(Information Opens)

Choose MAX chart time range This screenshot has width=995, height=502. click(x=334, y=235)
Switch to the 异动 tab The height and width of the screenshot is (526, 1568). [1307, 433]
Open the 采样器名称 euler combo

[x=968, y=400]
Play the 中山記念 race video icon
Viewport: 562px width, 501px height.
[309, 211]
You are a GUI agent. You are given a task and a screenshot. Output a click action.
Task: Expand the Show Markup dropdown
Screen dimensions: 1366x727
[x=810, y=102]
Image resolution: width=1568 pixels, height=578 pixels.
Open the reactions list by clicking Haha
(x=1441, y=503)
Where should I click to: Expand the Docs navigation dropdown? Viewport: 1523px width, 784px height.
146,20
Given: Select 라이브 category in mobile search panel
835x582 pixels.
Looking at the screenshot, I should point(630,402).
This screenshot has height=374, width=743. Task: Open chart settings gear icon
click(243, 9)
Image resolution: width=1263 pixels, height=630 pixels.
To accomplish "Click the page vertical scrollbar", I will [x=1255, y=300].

(Information Closes)

_Task instructions:_ An exact number is called for here: how many lines across the records contain the word "resolution". Nothing else belongs in the answer.

_Written solution:_ 2